[PROBLEMS TO WORK ON]:
A. In the post on the Voynich Manuscript, copy the passage from "Yet, the script" to "to test it." word for word.
B. Answer these questions using the post on the Voynich Manuscript:
(i) About how many pages make up the manuscript?
(ii) Which library provides the scans of the book?
(iii) Which theory does the writer call the most plausible?
C. Write the next part of the post on the Voynich Manuscript, starting after its last sentence.

[PROVIDED TEXT]:
☆ ☆ ☆ ☆ ☆ ☆ ☆

Friday, November 7, 2014

How To Read the Voynich Manuscript

In case you aren't familiar with it the Voynich Manuscript (pictured at left) is currently one of the bigger linguistic mysteries out there .  It is a set of some 240 hand-illuminated pages, bound in codex form, making what appears to be a reference work on such topics as herbalism, biology, and astronomy.  Many of the illustrations are of plants and flowers that do not actually exist or cannot be precisely identified.  Most puzzling is the text, which is written in an unknown and undecipherable script that bears no relation to any known language or script.  You can see high-quality scans of the book here, courtesy of the Yale Library.

It is believed that the manuscript is a pharmacopoiea, as it bears some similarities to other such works.  However, much of it is puzzling, and incomprehensible.  Some scholars have proposed the manuscript to be a fake, one of a number of herbals made in the Middle Ages by alchemists and charlatans to impress simple people with the possessor's supposed knowledge.  The text is gibberish, mere squiggles on a page, meant to look like writing and yet containing no message.  That's one proposal.

Yet, the script looks intentional.  The same letters are repeated, and even specific ligatures are discernible.  The letters are repeated in such a way that shows consistency, as though the author were writing in an actual script, and not merely scribbling.

There are all kinds of hypothesis about how and why the manuscript was authored.  The most plausible is probably that the text is an invented script meant to write an East Asian tonal language.  Other theories are that it is a secret script or language invented by the author to hide his writing, or that the script is a code, containing information in some secondary feature of the words.

Those are the best theories.

But I want to propose a crazy theory, and a way to test it.


Suppose the Voynich manuscript were written by a time traveler from the future.  Suppose the language in the manuscript is a language that has not yet come to exist, but that will exist at some time in the future, when time machines are built.  Suppose the author were an explorer, who went to the Middle Ages, and either brought the Voynich manuscript with him, or wrote it in the past, in his own language, to record knowledge he had brought from the future to help him survive in the Middle Ages.

It's a crazy hypothesis, but I'm definitely not the first person to think along these lines.  But I think I'm the first person to think of a way to practically use the hypothesis to propose a way to decipher it.

Supposing the manuscript were written by someone  from the future writing in a future language and script, then this hypothesis let's us figure out what that language and script is right now.

☆ ☆ ☆ ☆ ☆ ☆ ☆

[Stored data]
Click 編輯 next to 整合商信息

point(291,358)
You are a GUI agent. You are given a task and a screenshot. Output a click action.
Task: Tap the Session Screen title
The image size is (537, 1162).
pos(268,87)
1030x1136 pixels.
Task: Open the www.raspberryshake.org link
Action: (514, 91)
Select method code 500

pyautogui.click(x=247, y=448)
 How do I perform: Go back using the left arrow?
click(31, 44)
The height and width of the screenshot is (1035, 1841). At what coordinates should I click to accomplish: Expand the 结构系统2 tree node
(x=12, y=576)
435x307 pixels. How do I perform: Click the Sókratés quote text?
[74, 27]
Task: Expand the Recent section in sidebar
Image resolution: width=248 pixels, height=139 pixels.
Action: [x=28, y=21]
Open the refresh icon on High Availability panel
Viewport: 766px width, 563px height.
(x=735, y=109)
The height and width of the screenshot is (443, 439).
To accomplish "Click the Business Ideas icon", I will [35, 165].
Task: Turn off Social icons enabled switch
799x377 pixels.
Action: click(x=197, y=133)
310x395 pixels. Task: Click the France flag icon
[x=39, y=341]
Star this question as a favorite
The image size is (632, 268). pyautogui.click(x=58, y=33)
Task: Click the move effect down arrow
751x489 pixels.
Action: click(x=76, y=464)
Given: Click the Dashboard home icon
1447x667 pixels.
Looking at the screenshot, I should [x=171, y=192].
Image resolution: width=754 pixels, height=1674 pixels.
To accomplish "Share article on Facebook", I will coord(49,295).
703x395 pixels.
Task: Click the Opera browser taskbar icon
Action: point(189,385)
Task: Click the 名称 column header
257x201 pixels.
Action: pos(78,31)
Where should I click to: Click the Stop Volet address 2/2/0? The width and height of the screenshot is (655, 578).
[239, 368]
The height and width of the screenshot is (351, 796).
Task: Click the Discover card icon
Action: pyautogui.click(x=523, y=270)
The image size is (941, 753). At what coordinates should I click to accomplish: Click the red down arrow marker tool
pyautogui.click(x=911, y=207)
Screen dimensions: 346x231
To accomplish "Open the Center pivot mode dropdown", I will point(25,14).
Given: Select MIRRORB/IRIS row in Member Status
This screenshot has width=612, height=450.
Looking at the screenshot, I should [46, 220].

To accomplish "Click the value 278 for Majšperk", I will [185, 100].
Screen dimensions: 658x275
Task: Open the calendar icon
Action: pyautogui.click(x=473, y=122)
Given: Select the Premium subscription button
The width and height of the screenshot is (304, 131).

☆ ☆ ☆ ☆ ☆ ☆ ☆

[RESULTS BY TASK]:
A.
Yet, the script looks intentional.  The same letters are repeated, and even specific ligatures are discernible.  The letters are repeated in such a way that shows consistency, as though the author were writing in an actual script, and not merely scribbling.

There are all kinds of hypothesis about how and why the manuscript was authored.  The most plausible is probably that the text is an invented script meant to write an East Asian tonal language.  Other theories are that it is a secret script or language invented by the author to hide his writing, or that the script is a code, containing information in some secondary feature of the words.

Those are the best theories.

But I want to propose a crazy theory, and a way to test it.

B.
(i) Some 240 pages.
(ii) The Yale Library.
(iii) That the text is an invented script meant to write an East Asian tonal language.

C.
We need a team of linguists.  People unfamiliar with the Voynich manuscript, its history, proposed theories of it, yet proficient in the patterns of human language and writing.  We will introduce this team to the symbols, and how they occur in words, but absolutely not to actual passages in the actual book.  We ask them to  assign meaning to the symbols.  They assign them in a way based on human language, but not on supposed translations of the text, but otherwise arbitrary.  Whatever meaning they want, so long as it is consistent with what they know about other languages.  This task is similar to the construction of Dothraki, Klingon, or Quenya; we're not asking them to decipher, but to invent.  It is important that their decision of meaning is by no means influenced by hypotheses about the words as they occur in the manuscript.

Then, whatever language they come up with using those symbols, we declare those symbols to be the Voynich language.  We publish books listing all of the rules of the Voynich  language, and start popularizing the language, maybe through fictional universe tie-ins.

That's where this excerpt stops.